Search code examples
pythonpandastensorflowmachine-learningtext-classification

My text classifier model doens't improve with multiple classes


I'm trying to train a model for a text classification and the model take a list of maximum 300 integer embedded from articles. The model trains without problem and all but the accuracy won't go up.

The target consists of 41 categories encoded into int from 0 to 41 and were then normalized.

The table would look like this

Table1

Also, I don't know how my model should look like since I refered on two different example as per below

  • A binary classifier with one input column and one output column Example 1
  • Multiple class classifier with multiple columns as input Example 2

I have tried modifying my model based on both model but the model accuracy won't change and even getting lower per epoch

Should I add more layers to my model or I have done something stupid that I haven't realized?

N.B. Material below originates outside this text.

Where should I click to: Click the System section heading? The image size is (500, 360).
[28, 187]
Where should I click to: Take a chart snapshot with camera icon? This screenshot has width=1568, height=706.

Note: If the 'df.pickle' download link broken, use this link

from sklearn.model_selection import train_test_split
from urllib.request import urlopen
from os.path import exists
from os import mkdir
import tensorflow as tf
import pandas as pd
import pickle

# Define dataframe path
df_path = 'df.pickle'

# Check if local dataframe exists
if not exists(df_path):
  # Download binary from dropbox
  content = urlopen('https://ucd92a22d5e0d4d29b8edb608305.dl.dropboxusercontent.com/cd/0/get/Askx_25n3JI-jmnZsWXmMmRgd4O2EH1w9l0U6zCMq7xdSXs_IN_i2zuUviseqa9N7-WrReFbGhQi8CeseV5cNsFTO8dzRmSdxjr-MWEDQNpPaZ8Ik29E_58YAjY57qTc4CA/file#').read()

  # Write to file
  with open(df_path, 'wb') as file: file.write(content)

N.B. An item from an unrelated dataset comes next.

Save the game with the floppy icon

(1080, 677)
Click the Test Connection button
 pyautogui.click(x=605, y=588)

  # Load the dataframe from bytes
  df = pickle.loads(content)
# If the file exists (aka. downloaded)
else:
  # Load the dataframe from file
  df = pickle.load(open(df_path, 'rb'))

# Normalize the category
df['Category_Code'] = df['Category_Code'].apply(lambda x: x / 41)

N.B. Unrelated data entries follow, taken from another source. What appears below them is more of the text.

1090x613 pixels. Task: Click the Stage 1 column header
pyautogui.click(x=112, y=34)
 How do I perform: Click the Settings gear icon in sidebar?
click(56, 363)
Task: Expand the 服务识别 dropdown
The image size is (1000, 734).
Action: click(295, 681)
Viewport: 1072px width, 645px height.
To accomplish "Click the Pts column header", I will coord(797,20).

train_df, test_df = [pd.DataFrame() for _ in range(2)]

x_train, x_test, y_train, y_test = train_test_split(df['Content_Parsed'], df['Category_Code'], test_size=0.15, random_state=8)
train_df['Content_Parsed'], train_df['Category_Code'] = x_train, y_train
test_df['Content_Parsed'], test_df['Category_Code'] = x_test, y_test

# Variable containing the number of words we want to keep in our vocabulary
NUM_WORDS = 10000
# Input/Token length
SEQ_LEN = 300

# Create tokenizer for our data
tokenizer = tf.keras.preprocessing.text.Tokenizer(num_words=NUM_WORDS, oov_token='<UNK>')
tokenizer.fit_on_texts(train_df['Content_Parsed'])

# Convert text data to numerical indexes
train_seqs=tokenizer.texts_to_sequences(train_df['Content_Parsed'])
test_seqs=tokenizer.texts_to_sequences(test_df['Content_Parsed'])

# Pad data up to SEQ_LEN (note that we truncate if there are more than SEQ_LEN tokens)
train_seqs=tf.keras.preprocessing.sequence.pad_sequences(train_seqs, maxlen=SEQ_LEN, padding="post")
test_seqs=tf.keras.preprocessing.sequence.pad_sequences(test_seqs, maxlen=SEQ_LEN, padding="post")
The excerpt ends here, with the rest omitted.